The presentation at the Palace was generally well done, it was not a copy of the film but a stage production. However, I still have reservation about the amount of time the f word was used and in what context. The scene of Mr Chuckles with the kids in the church, just prior to him trying to hang himself off the headstocks, would warrent the f word. It was a scene of high emotion. However, the final scene, when Danny addresses the crowd at the Albert Hall, would not warrent the f word. Many a tale can be told of miners who swore down the pit but not on the surface, likewise tales of some miners who never swore at all are not unknown. This would relate especially to men like Danny, who would be influencial figures in the local community. Perhaps swearing would be correct in some areas of mining culture, I am simply relating to my experiences in the former Ashfield region of the Nottinghamshire coalfield. What do you think?
What is your favourite part of the film? Without doubt mine is Stephen Tompkinson, as the clown, in the church with the kids when he looses the plot.

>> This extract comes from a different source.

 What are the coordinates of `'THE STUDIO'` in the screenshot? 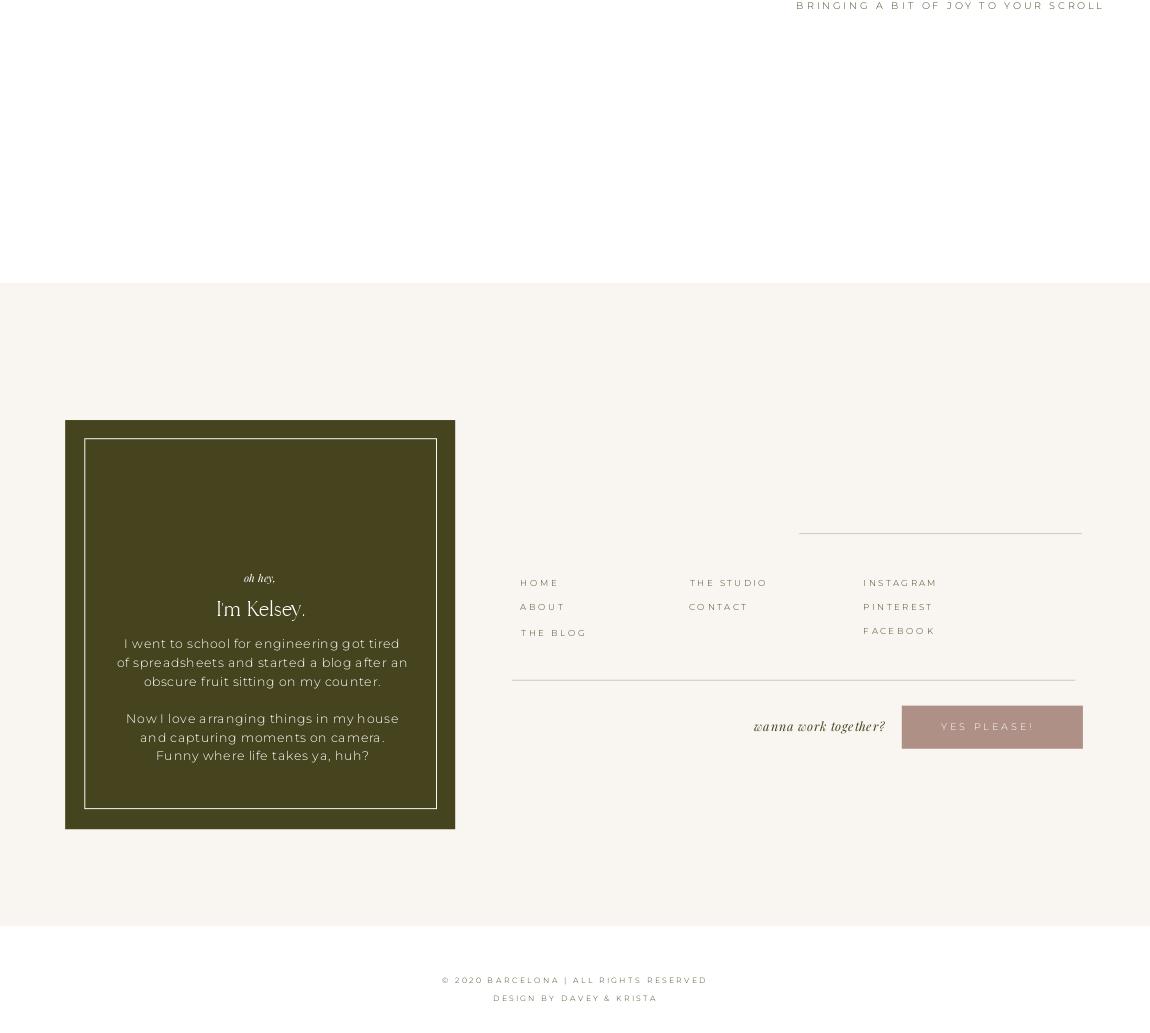 It's located at (727, 580).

Overall the humour in the film well depicted the dry humour of mining communities – Did you join the band last night love? Yes , how do you know! Oh, just something my husband never mentioned. The stage production also dipicted the mining humour very well.

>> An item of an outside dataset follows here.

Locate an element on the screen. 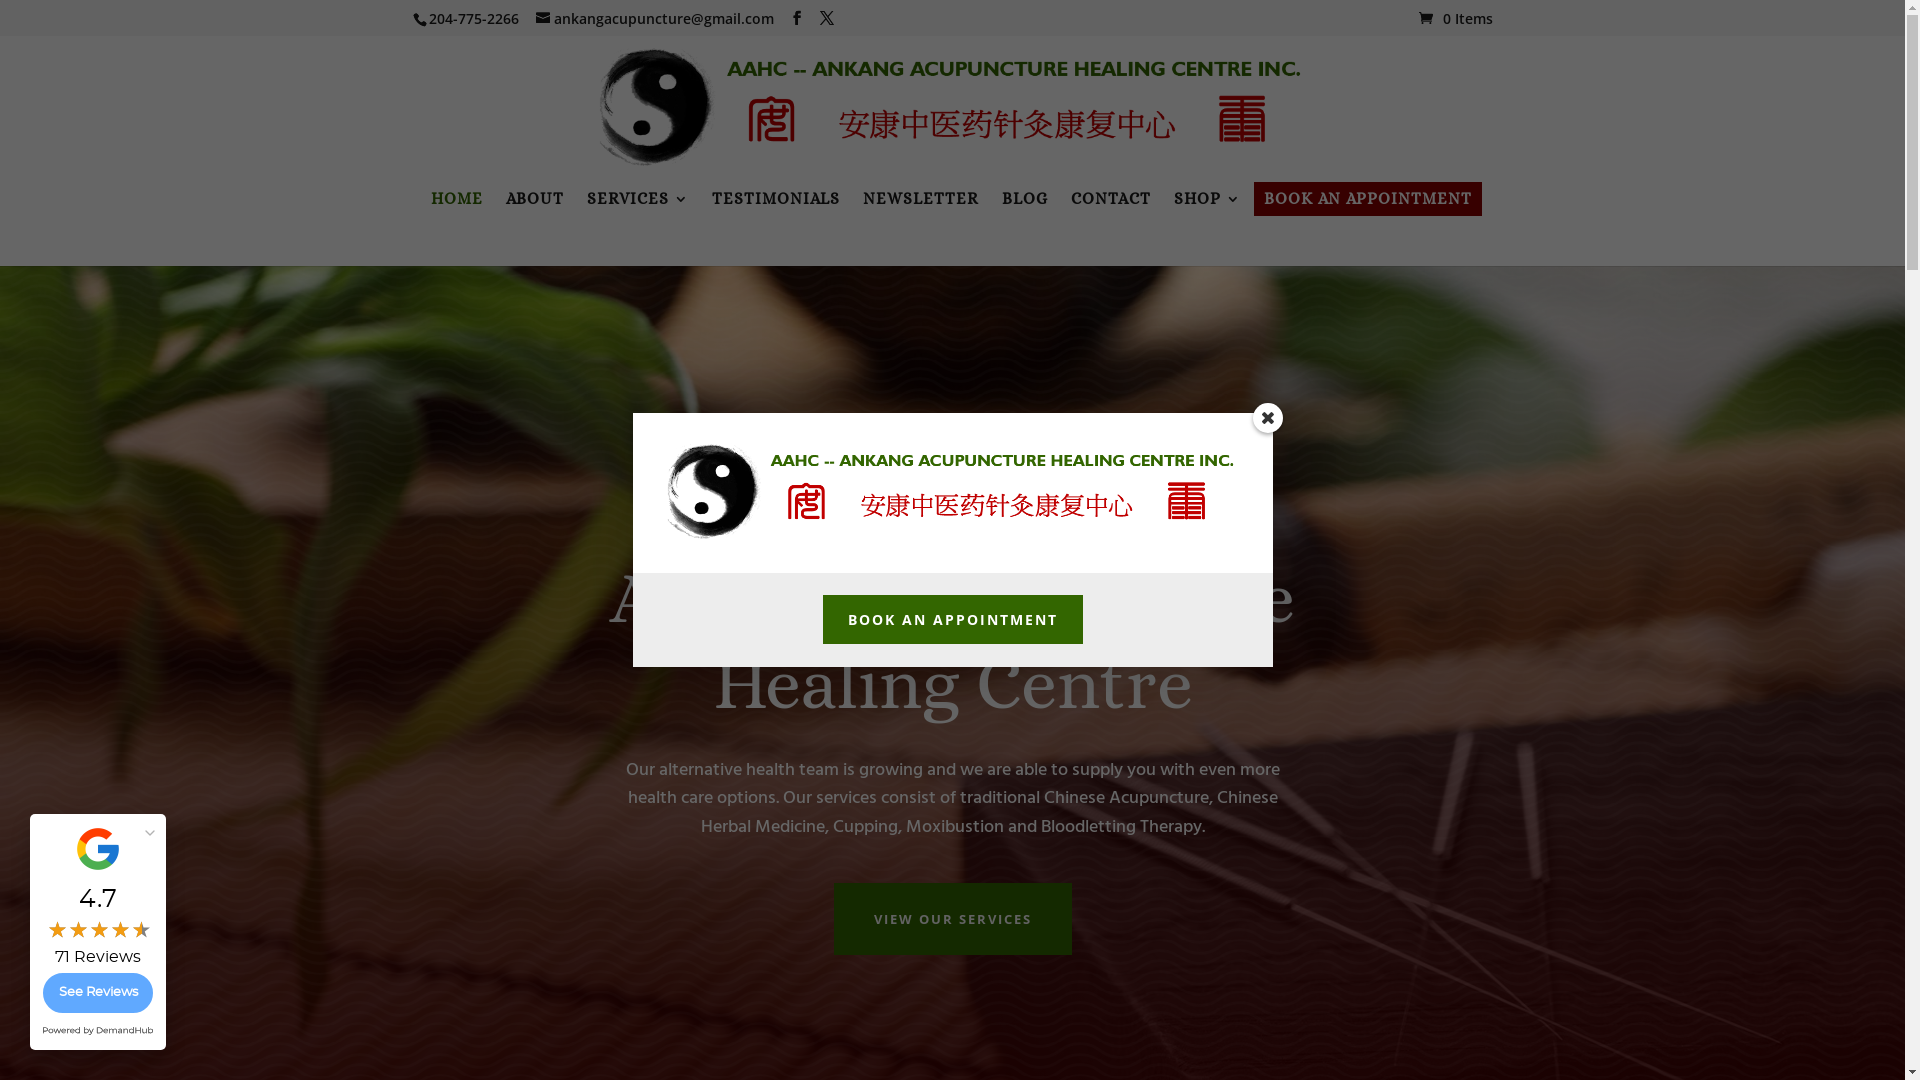 Image resolution: width=1920 pixels, height=1080 pixels. 'ankangacupuncture@gmail.com' is located at coordinates (654, 17).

Overall, a brilliantly performed stage production of a classic film. The local based Newstead Brass Band took part in the production.
The Eastwood and Kimberley Advertiser recently reported the closure of Kimberley Miners Welfare after 86 years. Like the many pub closures now taking place are we currently witnessing the end of a traditional way of life following the rapid decline of the coal industry since the late 1950′s? Miners Welfares or “Stuets” (short for Institute) were initially founded as meeting places for the sports clubs associated with the deep mining coal industry. From 1952 the Coal Industry Social Welfare Organisation (CISWO) overtook the running of the Miners Welfares.
In recent times former Miners Welfare haunts of the MuBu miner have closed at Annesley and Newstead. Radio Nottingham recently reported the demolition of the former Ollerton and Bevercotes Miners Welfare based in Ollerton Village. Former miners welfares remain locally at Greasley (nr Eastwood), Jacksdale, Summit (East Kirkby), Heanor, Underwood and Bentinck. The former Teversal Miners Welfare is called Teversal Grange.
What other Miners Welfare Clubs remain in the East Midlands? Have you any special memories of times spent at the Welfares?
Seventy people recently attended a very entertaining evening presented by David Coleman, The Eastwood Pitman. The show took place at Ironville Church Hall on the Derbyshire / Nottinghamshire border. David is a Historical Coalmining Entertainer and his one man show covers tales, short stories and poems from mining’s past. He dresses up in period miners gear c 1950′s. The MuBu Miner assisted David by providing the equipment to show some mining archive footage as part of the show.
In total £365 was raised at the event for the Ironville Christ Church CCIA decorating fund. An expression of appreciation was given by the Vicar of Ironville, the Rev Frank Mercurio. Refreshments were served which reflected miners “snap” i.e. Bread and Jam / Dripping plus bottles of water.
The MuBu Coalmining Project took place from April 2010 to the end of March 2012. The remit was two-fold - firstly to see how the once vast coalmining industry in the East Midlands was represented in the Heritage sector and secondly to bring aspects of social media to that representation. The Coal mining project was funded by Renaissance East Midlands (REM) and the Centre for Advanced Studies (CAS) at the University of Nottingham. The Bursary holder is Dr. David Amos who completed a PHD on the 1984-85 Miners Strike in the Nottinghamshire Coalfield. David is an ex miner, having worked in the deep mining coal industry at Annesley Colliery for 24 years.